Now let's look at the rotation of the Earth by watching the pendulum change its apparent plane of swing. Notice that n this video the pendulum is swinging in a slightly different direction at the end from where it was at the beginning. Since the video plays in real time, you can measure the rate at which this change is occuring. The marks on the ring are 1 degree apart.
5. Over the course of this video, how many degrees did the plane of the pendulum's swing change by?
6. Based on this, about how long would it take for the pendulum to change its plane by 1 degree?
Since there are 360 degrees in a circle, and you now know how long it takes to go 1 degree, you can calculate how long it would take to go a full turn by multiplying by 360.
7. How many hours does it take this pendulum to complete a rotation?
You can check your answer by looking at photos taken several minutes apart.
Foucault pendulum swing on January 27, 2010 at 14:01:28 EST
Foucault pendulum swing on January 27, 2010 at 14:43:23 EST
8. Note how much time elapsed between these two pictures, and how far the pendulum precessed.

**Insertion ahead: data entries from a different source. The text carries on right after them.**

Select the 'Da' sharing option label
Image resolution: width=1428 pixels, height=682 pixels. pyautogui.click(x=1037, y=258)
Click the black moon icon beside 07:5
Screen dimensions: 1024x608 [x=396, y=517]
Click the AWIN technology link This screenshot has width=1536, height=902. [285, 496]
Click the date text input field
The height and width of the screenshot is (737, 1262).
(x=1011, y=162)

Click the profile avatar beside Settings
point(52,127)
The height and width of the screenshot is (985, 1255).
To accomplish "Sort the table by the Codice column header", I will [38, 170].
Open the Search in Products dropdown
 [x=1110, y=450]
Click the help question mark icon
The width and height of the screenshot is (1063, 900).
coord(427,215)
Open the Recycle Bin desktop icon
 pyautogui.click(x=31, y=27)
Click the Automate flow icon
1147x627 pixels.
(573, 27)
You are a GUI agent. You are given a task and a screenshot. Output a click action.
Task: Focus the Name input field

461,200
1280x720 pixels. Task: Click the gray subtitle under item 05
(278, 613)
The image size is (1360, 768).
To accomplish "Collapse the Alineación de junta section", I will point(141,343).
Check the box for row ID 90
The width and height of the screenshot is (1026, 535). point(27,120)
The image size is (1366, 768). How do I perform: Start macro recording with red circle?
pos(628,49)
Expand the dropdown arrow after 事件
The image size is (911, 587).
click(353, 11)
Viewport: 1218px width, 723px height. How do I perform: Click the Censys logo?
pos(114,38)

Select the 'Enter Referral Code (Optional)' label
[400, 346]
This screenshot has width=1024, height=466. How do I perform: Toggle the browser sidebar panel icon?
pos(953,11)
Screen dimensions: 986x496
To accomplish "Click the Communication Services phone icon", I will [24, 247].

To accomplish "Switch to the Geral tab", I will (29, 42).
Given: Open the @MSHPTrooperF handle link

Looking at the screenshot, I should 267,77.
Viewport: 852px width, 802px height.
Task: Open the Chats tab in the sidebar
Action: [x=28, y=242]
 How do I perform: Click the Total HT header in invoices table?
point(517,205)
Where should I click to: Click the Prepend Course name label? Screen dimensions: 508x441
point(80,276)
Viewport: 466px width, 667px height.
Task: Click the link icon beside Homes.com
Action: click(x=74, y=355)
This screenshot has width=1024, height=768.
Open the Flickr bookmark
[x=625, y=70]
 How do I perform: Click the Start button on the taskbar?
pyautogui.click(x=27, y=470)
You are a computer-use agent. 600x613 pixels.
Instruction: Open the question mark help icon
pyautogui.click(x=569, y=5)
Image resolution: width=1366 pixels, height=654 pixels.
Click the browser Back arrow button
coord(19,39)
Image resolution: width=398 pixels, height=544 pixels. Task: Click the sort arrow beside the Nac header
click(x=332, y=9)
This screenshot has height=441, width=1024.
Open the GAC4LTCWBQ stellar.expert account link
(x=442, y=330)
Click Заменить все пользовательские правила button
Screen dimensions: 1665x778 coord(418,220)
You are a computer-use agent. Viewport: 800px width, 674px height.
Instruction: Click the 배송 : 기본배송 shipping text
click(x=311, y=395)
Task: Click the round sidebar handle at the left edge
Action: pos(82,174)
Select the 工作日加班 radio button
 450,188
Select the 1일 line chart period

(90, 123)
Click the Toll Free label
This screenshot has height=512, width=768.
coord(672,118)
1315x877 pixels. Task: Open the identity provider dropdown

Since each mark is one degree, how many degrees per minute is this? Does it agree with your observation from the movie clip?
It is a easier just to notice which way the pendulum is rotating. The sequence of videos will tell you this from the point of view of the camera. Imagine, instead, that you are looking up on the pendulum from the floor.
9. Is the direction of rotation clockwise or counterclockwise as seen from the bottom looking up?
Just for the sake of stimulating a brainstorm, imagine that you are at the north pole of the Earth, looking straight up toward the north celestial pole in the night sky. You would see stars apparently circling overhead daily. Now imagine that the pendulum is there too, swinging back and forth overhead.
10. Compare the rotation of the plane of the pendulum's motion with the apparent rotation of the stars seen from the north pole.